Proximity & Data: Twin Advantages of Customer Success

No other organization or function within a company has the license to have such close, observational and influential proximity to the digital behaviors customers exhibit, to the experiences they have while using the product, to the actual businesses of their customers and the goals they aim to pursue, and to the decision-makers charged with making sure their pursuit results in positive business momentum.

Each of those items can be captured and documented in digital form. Each offers gateways into additional opportunities for collecting more data that can be used to better understand and substantially improve the customer’s experience with the products and the services. Data collected through customer success processes and digital interfaces should result in critical insights and these should be seen as essential fuel rods for the vendor’s corporate nuclear core.

Insights gleaned from customer success data can fuel many things:

  • More compelling and impactful success plans. Success plans have been around for many years, but from an industry point of view, their efficacy at driving real business results is decidedly poor. Too often they are reactive in nature, focused on obstacles rather than milestones, on problems rather than opportunities.
  • Business reviews that offer powerful targeted guidance. Customer success data should inform the kind of business reviews that customer executives have been wishing for and that they have found wanting in most customer success deliveries to date.
  • Improved product management processes. Customer success data should provide product management with a near real-time view of the full customer experience and (at least in theory) help them design better products in more powerful and immediate ways. What could it mean for product managers and their ability to plan for future technology solutions if they were able to depend on a steady diet of solid and programmatic customer feedback (via customer success-generated insights)?
  • Remove the middle man. If customer data was as enriched as I described, the customer success team could identify and act on the best opportunities for upsells and cross-sells (especially if the CRM system automated recognition of the customer data signals that suggest the time is ripe). In its LAER model, TSIA touches on such a future-oriented capability for customer success, as long as a data and insights engine exist (they refer to this as Consumption Analytics).
  • Reduce reliance on customer support. Ultimately, customers do not want to interact with your support organization. They would much rather find success using the product without having to contact anyone. Think about it. When you buy a product, is contacting the hotline or support line something you hope or expect you will have to do?
  • Elevate customer success. If customer success-generated insights drove process improvements and customer success moved into the forefront of where the economy is focused (CX), what might that do to the careers of the customer success individuals? As data and insights become more of the thrust behind the engine of the entire company, how will that enhance or alter the skillset and the aspirations of people charged with its management and implementation? I’ll give you a hint … it will enhance them. The World Economic Forum touched on this topic in this recent blog post as did The Boston Consulting Group in this post.
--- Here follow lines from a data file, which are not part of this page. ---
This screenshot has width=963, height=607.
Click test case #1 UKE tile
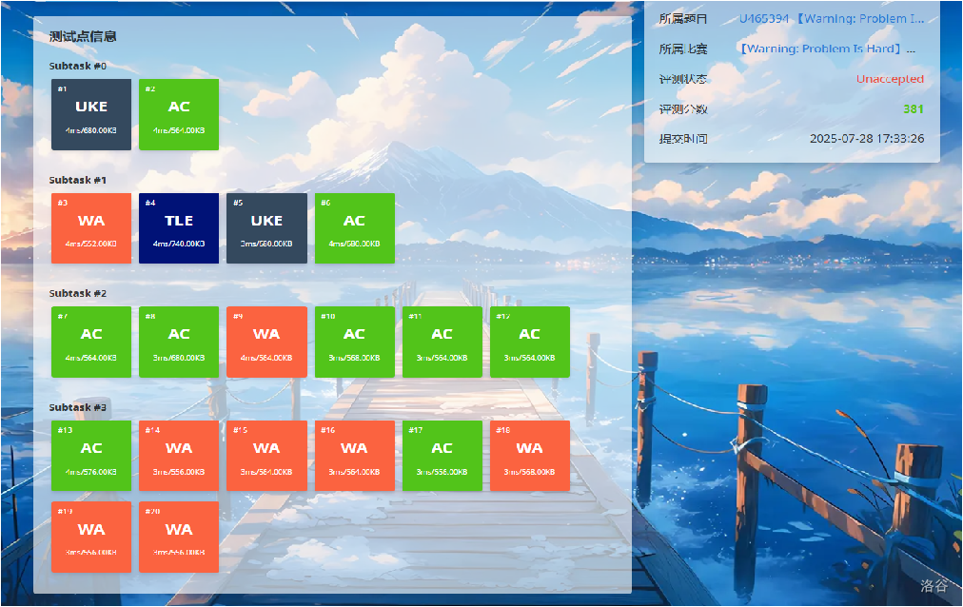click(x=91, y=114)
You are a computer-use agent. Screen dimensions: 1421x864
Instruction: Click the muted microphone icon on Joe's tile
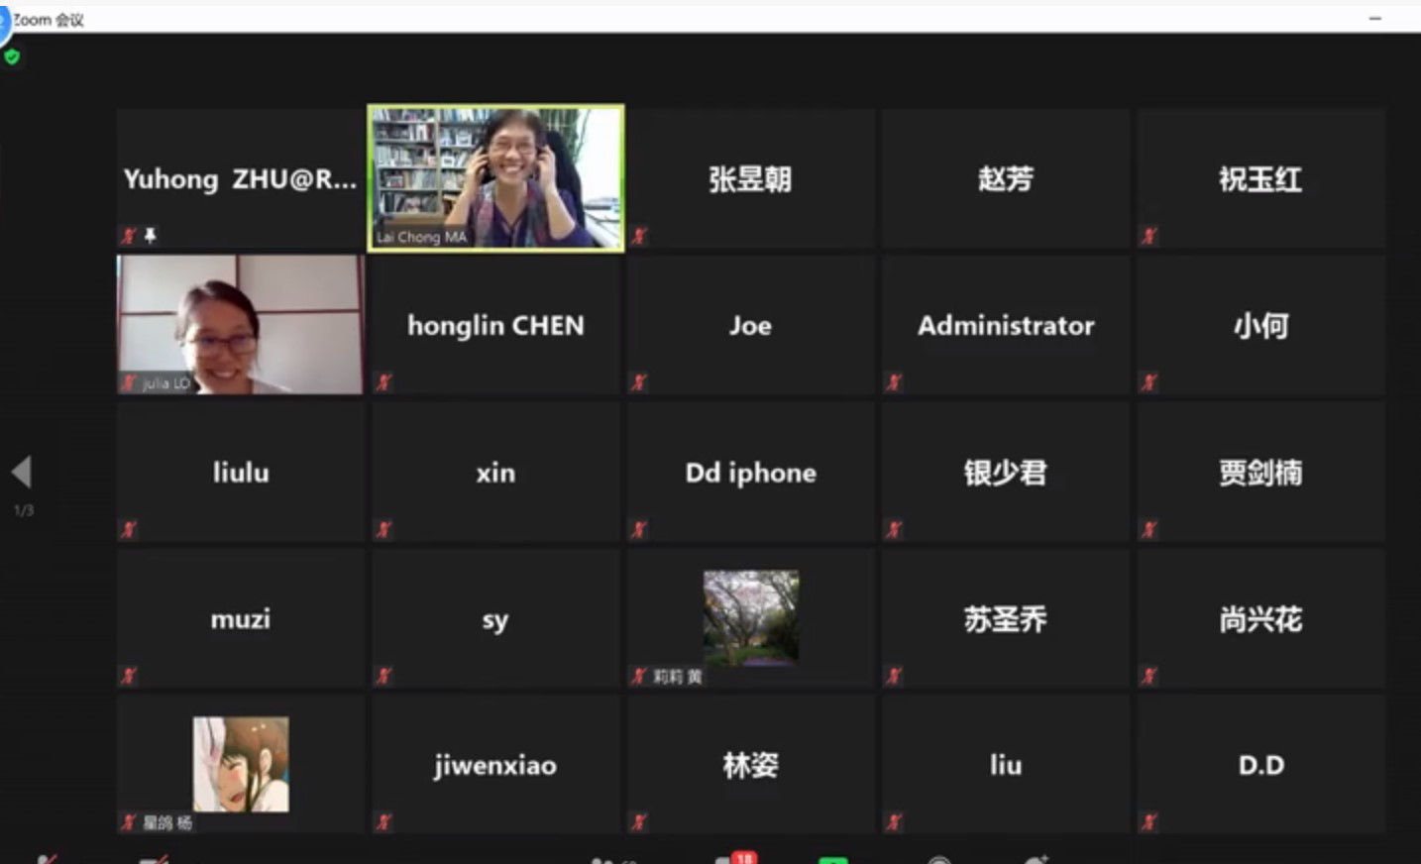pyautogui.click(x=639, y=382)
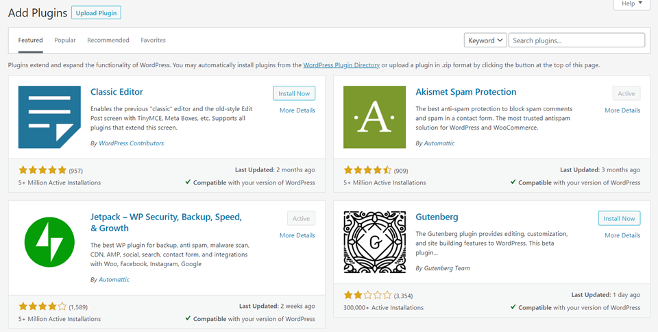Click Classic Editor's five-star rating

click(42, 170)
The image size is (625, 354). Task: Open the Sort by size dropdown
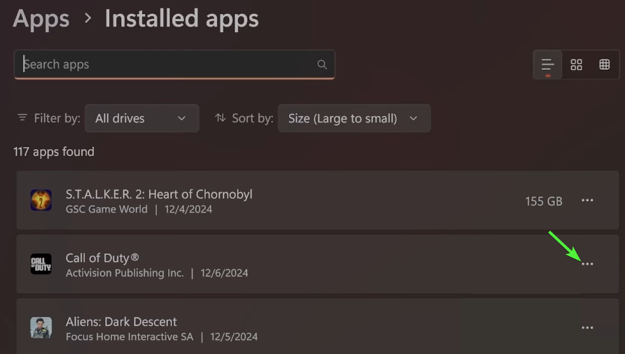[353, 118]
The future of customer success is about finally being able to exert maximum force on executing a proactive customer engagement model. Proactive does not mean providing a customer with information when they stumble. It’s too late at that point. Proactive means getting ahead of customer need with knowledge so that they don’t stumble at all. We shouldn’t want them to even be aware that the sidewalk is cracked.

Insights, not just data. Knowledge, not just information. These are the transformational precepts upon which customer success needs to operate for they offer the chance to influence across the dimensions of business, organization, and role.